Der Erwerb von Hilfsmitteln, die in der Regel teure Sonderanfertigungen sind, von Büchern in Blindenschrift, die das Vielfache eines Buches in Normalschrift kosten, soll durch die Zahlung ebenfalls erleichtert und ermöglicht werden. Das gezahlte Blindengeld dient als Ausgleich dieser Mehrausgaben ein kleiner Ausgleich sicherlich. Das Blindengeld ist aber kein Almosen und kein Geschenk, es ist notwendig, um blinden und sehbehinderten Menschen die Alltagsbewältigung zu erleichtern. Nur so können sie ein gleichberechtigtes Leben führen, nur durch Teilnahme am Leben kann Vereinsamung verhindert werden.
Es war deshalb ein Fehler, das Blindengeld im Jahr 2006 faktisch abzuschaffen. Glücklicherweise wurde es nach heftigen Protesten der Betroffenen und der Opposition, zu der damals auch meine Partei gehörte, wieder eingeführt. Die nun stattfindende Erhöhung des Landesblindengeldes um 50 € pro Monat ist eine deutliche Erhöhung und, ich denke, nicht nur eine symbolische. Wenngleich wir uns und das gilt auch ganz persönlich für mich - eine noch deutlichere Erhöhung gewünscht hätten, so möchte ich doch darauf hinweisen, dass das Haushaltsgebot der Stunde Sparen ist.
Auf Bundes-, Länder- und Kommunalebene werden Sparpotenziale ausgelotet und nicht selten trifft es diejenigen, die ohnehin auch schon auf Unterstützung angewiesen sind. Wenn man dies im Hinterkopf behält, so ist die Erhöhung des Blindengeldes um 50 € doch eine deutliche Anerkennung der Lage der blinden und sehbehinderten Menschen in unserem Land.
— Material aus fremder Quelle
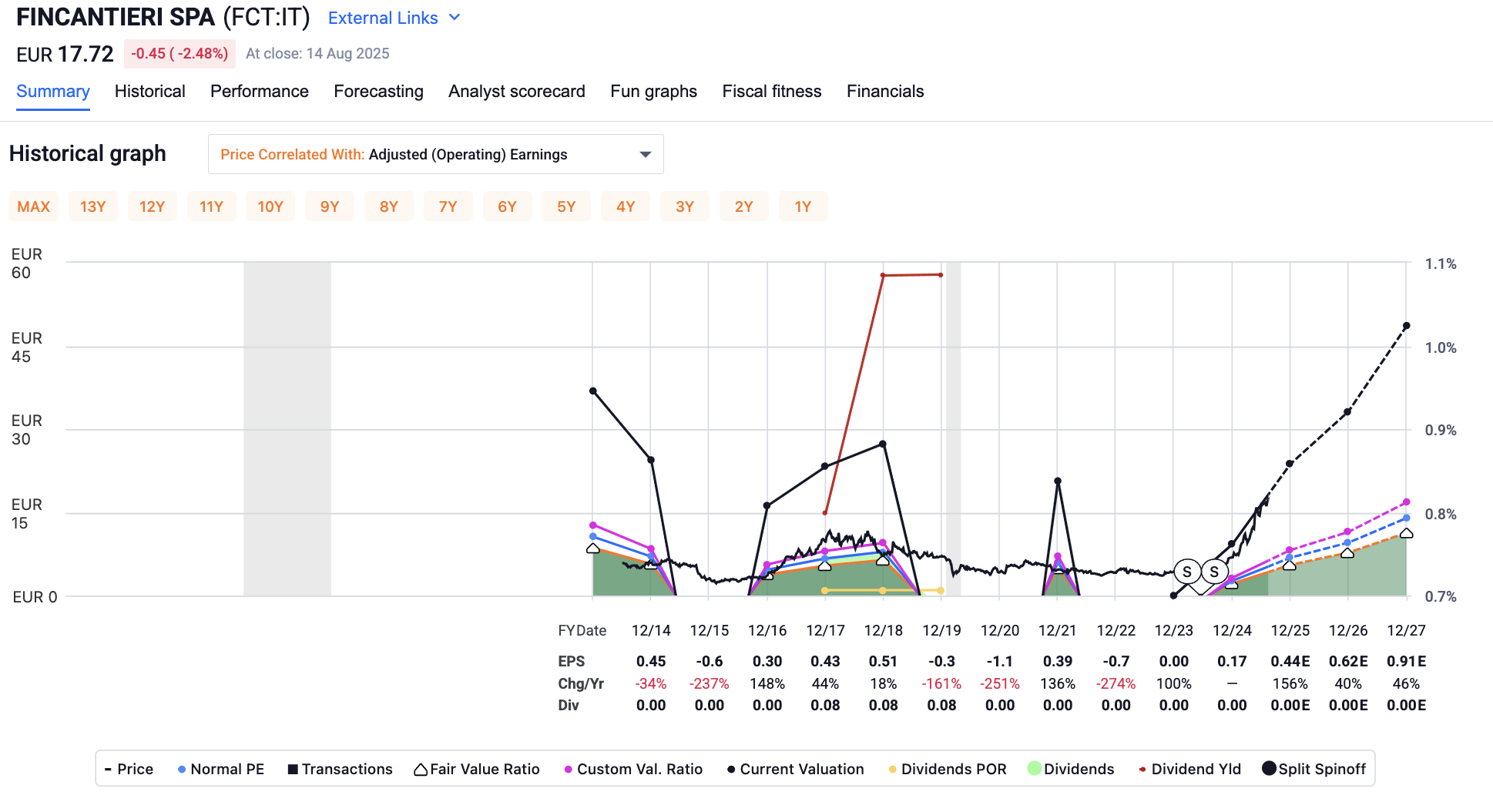The width and height of the screenshot is (1493, 812).
Task: Click the first split spinoff S marker
Action: (1187, 572)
Sie ist Ausdruck unseres Bemühens, deren Lage, soweit es geht, zu verbessern. Denn daran, wie eine Gesellschaft mit denjenigen umgeht, die Hilfestellung benötigen, misst sich eine Gesellschaft. Macht eine Gesellschaft ihre Hilfebedürftigen zu Bittstellern und Almosenempfängern oder erkennt sie deren besondere Situation an und unterstützt sie, so weit es geht, bei der Bewältigung der Nachteile? Wir hier in Thüringen tun das Zweite.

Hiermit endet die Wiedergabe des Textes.